== ARTICLE ==
Jacques Offenbach Society Newsletter #105
1 September, 2023
Ever since that night so many years ago when I saw my first Offenbach (November 4, 1974, Hoffmanns Erzählungen, at the Vienna Volksoper), whenever I ran into anyone else who liked him, I had a question: “Which of the many ‘unknown’ works do you like best?”
I knew there were so many, and wanted to know where to start. The answers could be endless, simply because less than ten percent of Offenbach’s shows had a chance of being seen. He wrote nearly 100 of them. Besides Hoffmann the known were Belle Hélène, Orpheus, Périchole, La Vie Parisienne, and the Grand Duchess of Gerolstein. That is more like five percent. It is like an iceberg: only the slim top shows.
You heard overtures of other things, so you knew a little bit, but just that small part. And some of those overtures sounded wonderful: Karajan conducting Vert-Vert made you extremely curious to hear the entire thing.
In the course of my travels, I got to know many Offenbach experts. And the answers to my question were as varied as could be. Donald Pippin had his own small opera company in San Francisco: he made translations and performed whatever he wanted. His mission, or one of them, was to unearth unknown Offenbach. San Francisco had a tradition starting in the 1870s of being Offenbach crazy. The Tivoli theatre put on all sorts of his works. In fact, as soon as they were composed each of them was brought over to the “Paris of the Pacific” and put on in either English or French.
One thing was constant: poor Jacques never saw a penny. Copywrite laws either did not exist at all, or California was so far away from everything else that no one was taken to court. Pippin revived that tradition in the 1980s: besides all the famous ones, look at the list he put on: Bridge of Sighs, Brigands, The Cat who Turned into a Woman (La Chatte métamorphosée en femme, 1858), New Woman or Genevieve of Brabant, M. Choufleuri, Les Bavards, a double bill of the two one-acters Le 66 and Un mari à la porte, Madame l’Archiduc, another double bill of L’île de Tulipatan and Ba-Ta-Clan, and Barbe-Bleue. He even did a musical biography of Jacques.
===
== RECORDED DATA ==
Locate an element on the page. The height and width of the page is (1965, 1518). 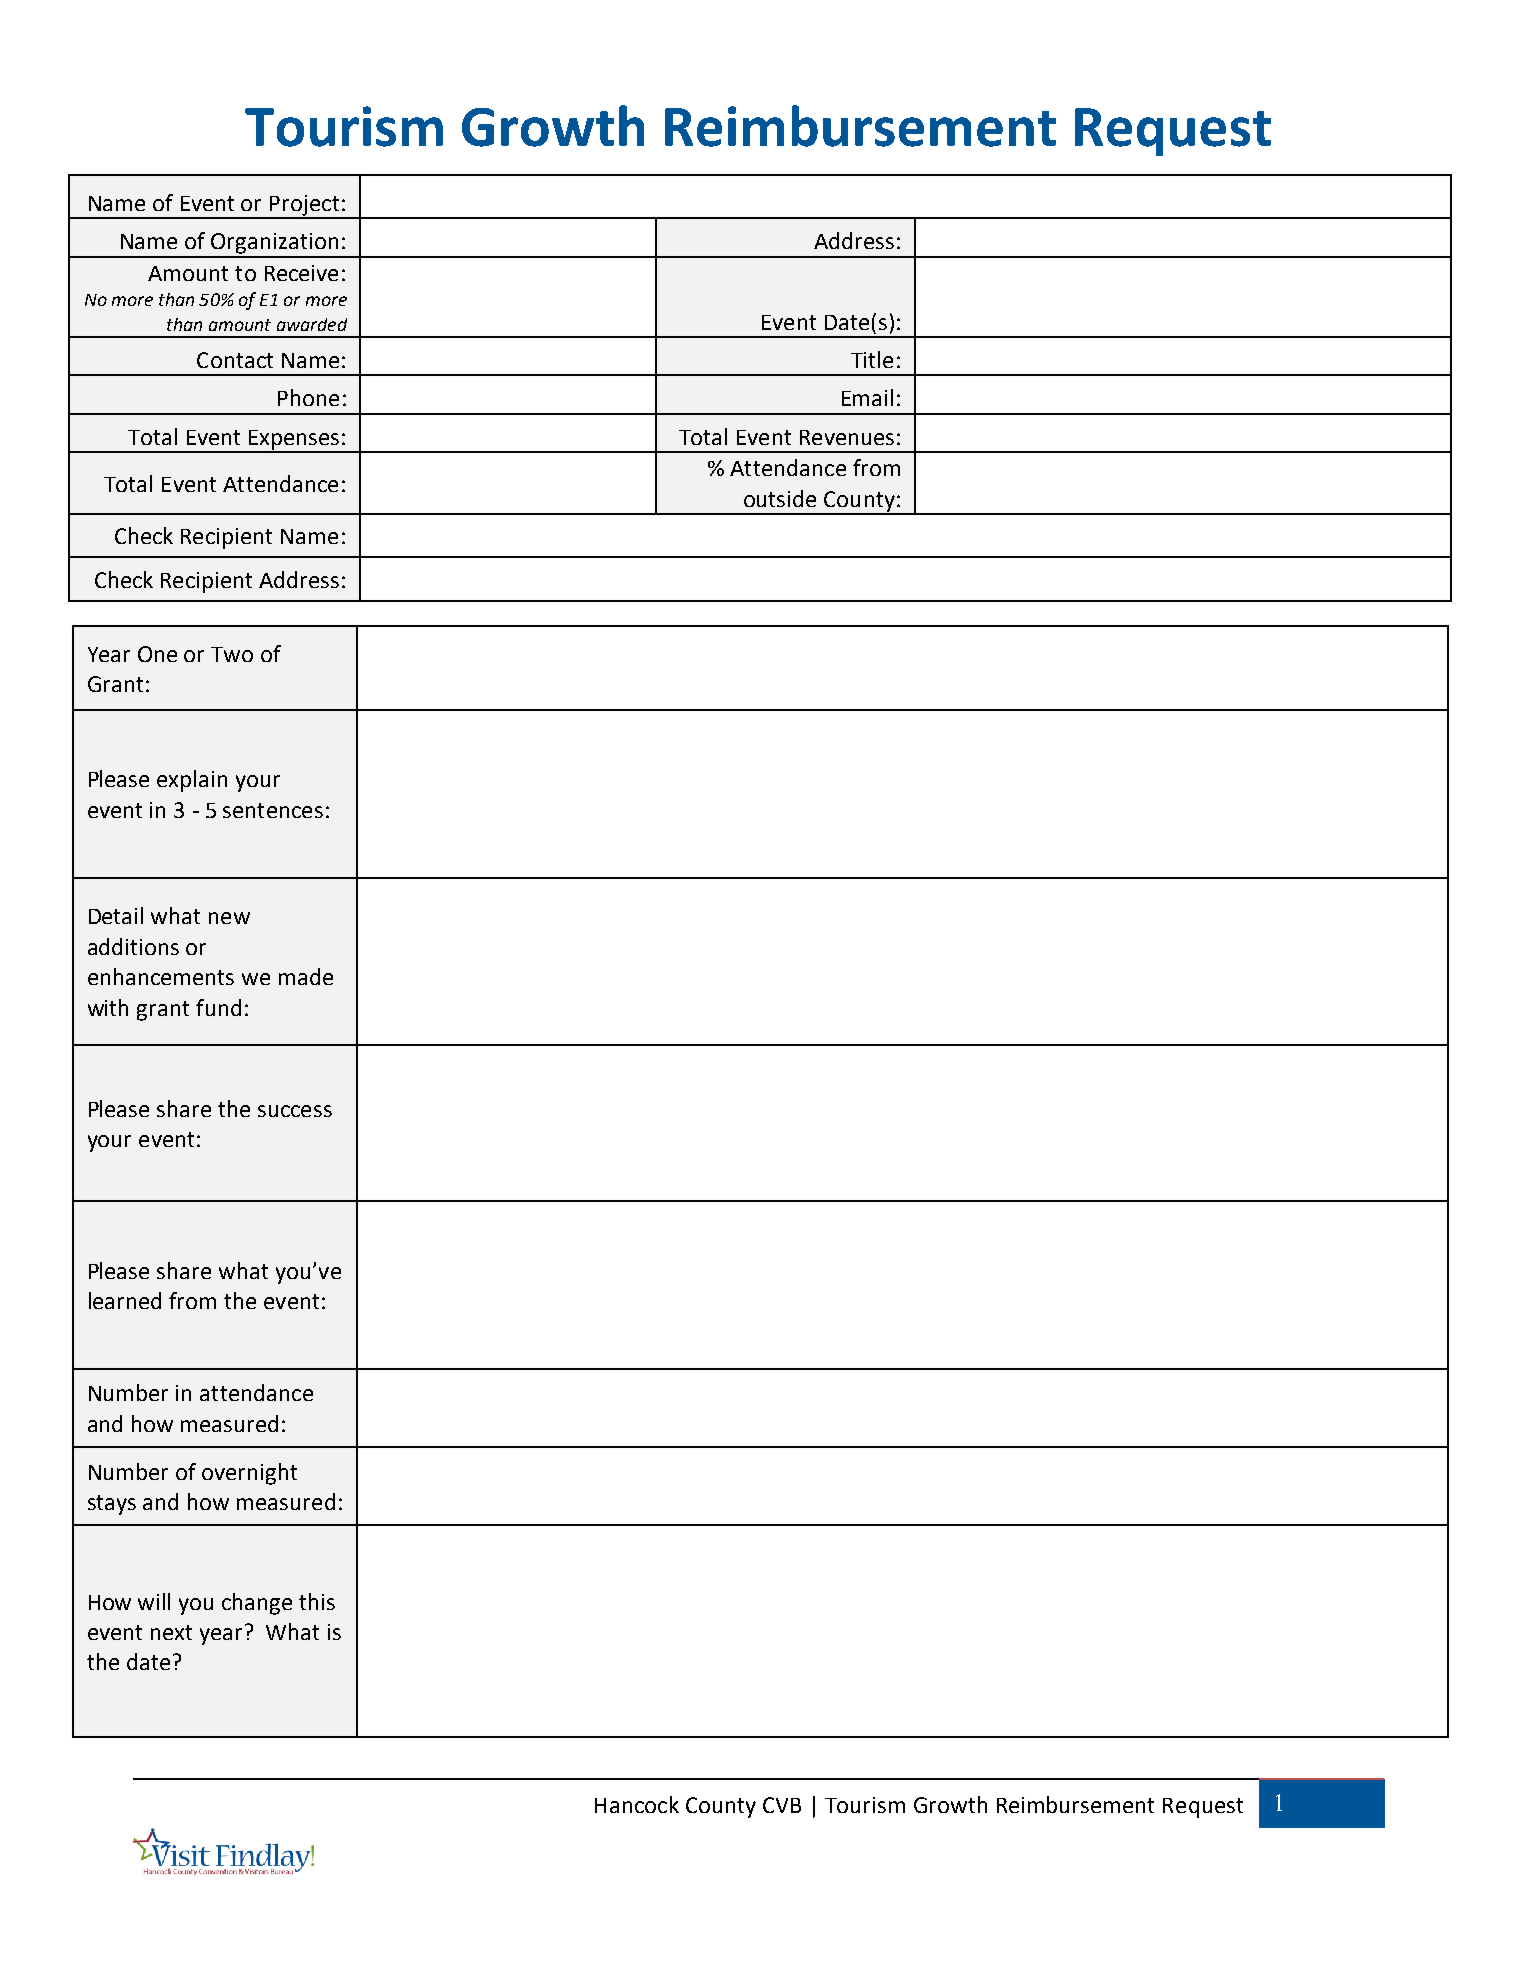
outside is located at coordinates (780, 498).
===
TASK DETAILS: Name every Offenbach work that the newsletter counts among the known ones besides Hoffmann.

EXPECTED OUTPUT: Belle Hélène, Orpheus, Périchole, La Vie Parisienne, and the Grand Duchess of Gerolstein.